Phoebe Meeker was Carrie's great-grandmother.  Carrie is my great-grandmother.

Good morning,

Just looking through your blog again for a Gilbert Stuart boost for my day, observing his use of color on foreheads, cheeks, and eyes, which I think is the most obvious characteristic that we notice first when looking at a possible Stuart. 

The photo of Carrie Martin in your post from June 24, 2014 struck me as being lit and composed very much as Stuart would have set up a sitter for having a portrait done. The main difference I think is that her head is not turned quite as much as Stuart would have done, so her eyes are then turned more to look directly at the photographer. 

Which brings me to a question that you will probably think is odd. What would you say to the idea of a painting of Carrie in Stuart's style? I am an (amateur) artist - you can check out a few of my pieces on facebook - and doing a painting in Stuart's technique would be tremendous fun and great practice for me. I am not suggesting that you commission a work. It is just an idea that intrigues me, but I would not use your photograph for such a purpose without your permission.

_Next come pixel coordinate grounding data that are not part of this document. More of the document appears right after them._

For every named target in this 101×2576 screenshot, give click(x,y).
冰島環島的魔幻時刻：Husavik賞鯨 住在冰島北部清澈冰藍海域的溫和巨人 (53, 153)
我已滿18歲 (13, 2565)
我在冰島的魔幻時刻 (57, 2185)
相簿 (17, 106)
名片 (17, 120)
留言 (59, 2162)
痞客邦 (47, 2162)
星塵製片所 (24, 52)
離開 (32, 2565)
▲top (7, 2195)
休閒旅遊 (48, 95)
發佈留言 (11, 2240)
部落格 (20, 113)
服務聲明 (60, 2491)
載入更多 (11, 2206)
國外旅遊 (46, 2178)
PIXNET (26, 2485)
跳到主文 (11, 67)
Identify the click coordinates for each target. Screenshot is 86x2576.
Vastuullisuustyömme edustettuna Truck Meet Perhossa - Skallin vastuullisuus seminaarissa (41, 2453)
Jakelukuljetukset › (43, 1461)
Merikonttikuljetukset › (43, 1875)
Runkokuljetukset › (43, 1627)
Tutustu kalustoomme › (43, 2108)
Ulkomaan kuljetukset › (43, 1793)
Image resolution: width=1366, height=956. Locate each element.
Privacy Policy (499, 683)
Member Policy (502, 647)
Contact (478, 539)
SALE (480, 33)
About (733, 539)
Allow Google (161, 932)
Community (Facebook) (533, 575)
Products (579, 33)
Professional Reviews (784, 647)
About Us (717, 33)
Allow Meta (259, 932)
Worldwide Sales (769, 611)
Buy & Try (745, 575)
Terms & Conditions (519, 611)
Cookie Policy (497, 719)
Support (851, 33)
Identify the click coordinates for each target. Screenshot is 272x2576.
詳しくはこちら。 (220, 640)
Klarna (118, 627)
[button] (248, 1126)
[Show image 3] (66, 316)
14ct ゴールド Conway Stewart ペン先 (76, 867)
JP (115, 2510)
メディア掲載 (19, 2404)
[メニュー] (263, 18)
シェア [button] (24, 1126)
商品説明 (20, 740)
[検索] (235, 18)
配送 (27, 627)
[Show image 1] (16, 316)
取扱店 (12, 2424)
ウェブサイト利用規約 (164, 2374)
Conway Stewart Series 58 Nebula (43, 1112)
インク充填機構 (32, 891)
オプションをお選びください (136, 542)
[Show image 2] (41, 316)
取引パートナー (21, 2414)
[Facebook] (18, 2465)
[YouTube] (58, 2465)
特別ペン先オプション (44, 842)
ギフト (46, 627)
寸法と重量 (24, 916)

If you are OK with the idea, I'll go ahead, though at a somewhat smaller size than Stuart would have done. Would you be able to tell me what color Carrie's hair and eyes probably were? In the photo, her hair looks light brown or auburn and her eyes look possibly light blue. 

Please let me know what you think.

Jeanne Grimsby


Yes Carrie's hair would have been auburn, and quite possibly her eyes were blue.  Her son (my grandfather Benjamin Hyde Cory) had blue eyes, as does my mother Carolyn [Cory] Ahrens. Ben and his daughter (my mom) are also in the provenance of the painting; another amazing story!  Although Ben could have inherited his blue eyes from Lewis.

Wednesday, February 3, 2016

More evidence that Ruggles is a Stuart! and two other possible Stuarts...?

When determining if a portrait is in fact done by our master Gilbert Stuart, particularly when it is not mentioned in the Lawrence Park volumes (a set of 4 large books two of which provide black and white photographs of the portraits and two which give written descriptions and short bios), it helps to cement the attribution when the evidence piles up.
On April 27 I did a post on the individual Ruggles Whiting [click on this link], a writer [Elisha L. President Dover Historical society] wrote to me that he thought this portrait was a genuine Stuart.  I also thought it to be a genuine Stuart.

Elisha has found a copy of the will, and this portrait is mentioned as being "taken by Gilbert Stuart" [note the language, similar to photography].  This can be considered solid evidence!

"In researching Ruggles Whiting I recently found a copy of his will, written in 1816 and probated in 1827.  Page 3 contains the following statement:
“It is my will, and I do hereby give and bequeath to my beloved son Lucius R. Whiting my library, charts, globes, my wardrobe including my watch and all wearing apparel, my chess board and best set of chessmen, my portrait of myself taken by Gilbert Stuart Esq., my portrait of Ralph I. Reed, taken by the same artist before his decease, and all my sporting apparatus of every kind.”

Elisha points out that this will indicates that Ruggles owned another Stuart, and indeed a third Stuart. From the will: "“It is my will and I give and bequeath to the Government of the United States, my original portrait of Jacob Perkins Esquire of Newburyport, the great mechanical inventor, taken by Gilbert Stuart Esq. the celebrated American artist, to be placed in such part of the National Buildings, in the City of Washington, as the Speaker of the House of Representatives of the United States for the time being shall order and direct.”

Thus there should be a Stuart portrait of "Ralph Reed", and of "Jacob Perkins".  I will investigate this further~
The fact that Ruggles now seems to own THREE Stuart portraits, also is indirect evidence that the Ruggles portrait is a genuine Stuart, as Elisha pointed out in his note to me.
Thankyou, super sleuthing!
Also of note...this merchant was intellectual (library, globes, chess) and atheletic!